Un año después de mi llegada, ya podía mirar a mi alrededor y contar con los dedos de las manos y los de un pie la gente que llevaba en la compañía más tiempo que yo. Tan sólo tres de la veintena de viejos europeos que habían marcado la pauta del despacho en la época de las grandes comilonas con dos botellas de vino, no habían emigrado todavía hacia pastos más verdes. Cada uno de ellos fue rápidamente sustituido por media docena de geeks, de modo que, aunque la gente se marchaba en cuanto encontraba un nuevo empleo, la firma proseguía su expansión.
Encontrar gente no era ningún problema. A finales de 1986, se hicieron visibles en Reino Unido los rastros de la locura universitaria norteamericana. Predominaba el mismo extraño sentimiento popular de que fuera de la banca de inversiones no había ningún trabajo que valiera la pena. Al final del año me avisaron para que diera una charla a la Conservative Students Society, en la London School of Economics. Si hay algún lugar en la tierra capaz de resistirse tanto a una Conservative Students Society como a la tentación de Salomon Brothers, era la London School of Economics, tradicionalmente un nido de izquierdas.
El tema de mi discurso era el mercado de bonos. Supuse que eso mantendría alejadas a las masas. Cualquier cosa relacionada con el mercado de bonos promete ser larga y aburrida. Sin embargo, se presentaron más de cien estudiantes y cuando un muchacho de aspecto desastroso, que se estaba tomando una cerveza en la fila de atrás, gritó que yo era un parásito, le abuchearon. Después de la charla, me acosaron, aunque sin groserías ni consultas sobre el mercado de bonos, sino con preguntas sobre cómo conseguir un trabajo en Salomon Brothers. Un joven radical británico proclamó haberse aprendido de memoria toda la alineación de salida de los Giants de Nueva York porque había oído que el director de personal de Salomon era un admirador de este equipo (cierto). Otro quería saber si era un hecho, como había leído en The Economist, que en Salomon la gente no te apuñalaba por la espalda, sino que iban directos a tu cabeza con un hacha. ¿Cómo podía demostrar que su agresividad era suficiente? ¿Cabía la posibilidad de extralimitarse, o tal vez debería dejarlo correr?
En su punto álgido a mediados de 1987, el Victoria Plaza albergaba novecientas personas y parecía más un parvulario que la oficina insignia de un imperio global. El siempre oportuno Dash Riprock alzó la cabeza un día y dijo: «Sólo están el gerente y los niñitos». Pero supe lo que quería decir casi antes de que lo dijera: yo contaba con un sistema decodificador de Dash Riprock. La duración media del servicio de mis colegas en Londres decayó rápidamente de seis a dos años. Su edad media, que antes fuera de treinta cumplidos, descendió a veinticinco años.

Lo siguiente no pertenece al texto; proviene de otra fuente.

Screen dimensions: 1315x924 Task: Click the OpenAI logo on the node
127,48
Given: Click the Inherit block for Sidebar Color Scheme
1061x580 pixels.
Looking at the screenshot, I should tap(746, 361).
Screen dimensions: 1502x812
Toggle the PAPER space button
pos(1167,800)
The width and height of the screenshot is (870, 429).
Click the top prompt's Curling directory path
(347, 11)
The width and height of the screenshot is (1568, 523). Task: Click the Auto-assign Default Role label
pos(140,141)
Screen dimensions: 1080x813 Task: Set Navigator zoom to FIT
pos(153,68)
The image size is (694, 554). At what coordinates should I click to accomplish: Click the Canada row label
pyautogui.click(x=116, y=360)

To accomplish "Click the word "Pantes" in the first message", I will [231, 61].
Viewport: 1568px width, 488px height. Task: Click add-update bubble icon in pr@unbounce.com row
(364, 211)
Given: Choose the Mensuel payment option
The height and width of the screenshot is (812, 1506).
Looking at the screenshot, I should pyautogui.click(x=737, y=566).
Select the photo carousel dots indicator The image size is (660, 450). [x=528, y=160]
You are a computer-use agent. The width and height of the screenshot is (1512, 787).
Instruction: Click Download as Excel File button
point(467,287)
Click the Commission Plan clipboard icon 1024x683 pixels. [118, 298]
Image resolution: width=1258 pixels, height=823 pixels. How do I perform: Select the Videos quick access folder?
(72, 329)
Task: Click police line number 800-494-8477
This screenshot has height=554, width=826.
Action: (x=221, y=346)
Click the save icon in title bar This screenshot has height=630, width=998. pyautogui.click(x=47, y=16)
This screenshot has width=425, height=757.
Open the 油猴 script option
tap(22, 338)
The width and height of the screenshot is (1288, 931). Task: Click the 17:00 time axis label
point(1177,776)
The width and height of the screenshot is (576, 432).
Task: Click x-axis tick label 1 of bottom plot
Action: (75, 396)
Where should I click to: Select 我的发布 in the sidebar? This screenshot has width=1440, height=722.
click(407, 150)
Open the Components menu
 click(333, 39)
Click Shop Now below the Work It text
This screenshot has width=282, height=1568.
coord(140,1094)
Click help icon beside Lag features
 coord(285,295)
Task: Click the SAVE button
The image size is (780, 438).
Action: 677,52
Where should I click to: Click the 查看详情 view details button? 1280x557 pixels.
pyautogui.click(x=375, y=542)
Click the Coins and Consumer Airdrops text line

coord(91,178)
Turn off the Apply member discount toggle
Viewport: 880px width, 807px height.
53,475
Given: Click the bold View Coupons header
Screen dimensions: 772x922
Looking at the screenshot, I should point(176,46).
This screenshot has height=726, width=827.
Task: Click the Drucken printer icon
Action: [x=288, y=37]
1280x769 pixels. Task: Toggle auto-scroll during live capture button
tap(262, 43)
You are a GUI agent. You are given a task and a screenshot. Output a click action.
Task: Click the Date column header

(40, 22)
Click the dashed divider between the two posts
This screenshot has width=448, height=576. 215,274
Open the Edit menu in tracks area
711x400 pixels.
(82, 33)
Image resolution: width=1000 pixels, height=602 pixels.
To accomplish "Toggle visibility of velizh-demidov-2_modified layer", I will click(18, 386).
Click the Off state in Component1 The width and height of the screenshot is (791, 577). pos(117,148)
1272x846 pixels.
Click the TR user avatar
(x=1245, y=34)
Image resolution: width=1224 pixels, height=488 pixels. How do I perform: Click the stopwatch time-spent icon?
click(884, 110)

Durante la primera parte de 1987, circulaba un viejo y gastado chiste que decía que pronto colocarían una señal en la salida de la sala de negociaciones: «POR FAVOR, EL ÚLTIMO QUE APAGUE LAS LUCES». Después fue reemplazado por un chiste nuevo (por lo menos, para mí). Sólo que éste resultó ser verdad. El jefe de operadores de bonos del Estado británico se había marchado. Los gerentes de la sucursal de Londres cayeron de rodillas (en sentido figurado) y le suplicaron que se quedara. «Él era la columna vertebral de una empresa frágil y nueva», dijeron. «A la mierda con la columna», dijo él; le habían ofrecido un sueldo muy superior en Goldman Sachs y pensaba ir a por él mientras aún pudiera. Después de todo, él era simplemente un operador negociando con sus servicios. ¿Qué esperaban? Ellos dijeron que esperaban que él olvidara por un momento todo lo referente a las negociaciones y que considerara la importancia de la lealtad a la empresa.
¿Y saben qué les contestó? Dijo: «¿Quieren lealtad? Pues contraten a un perro de aguas».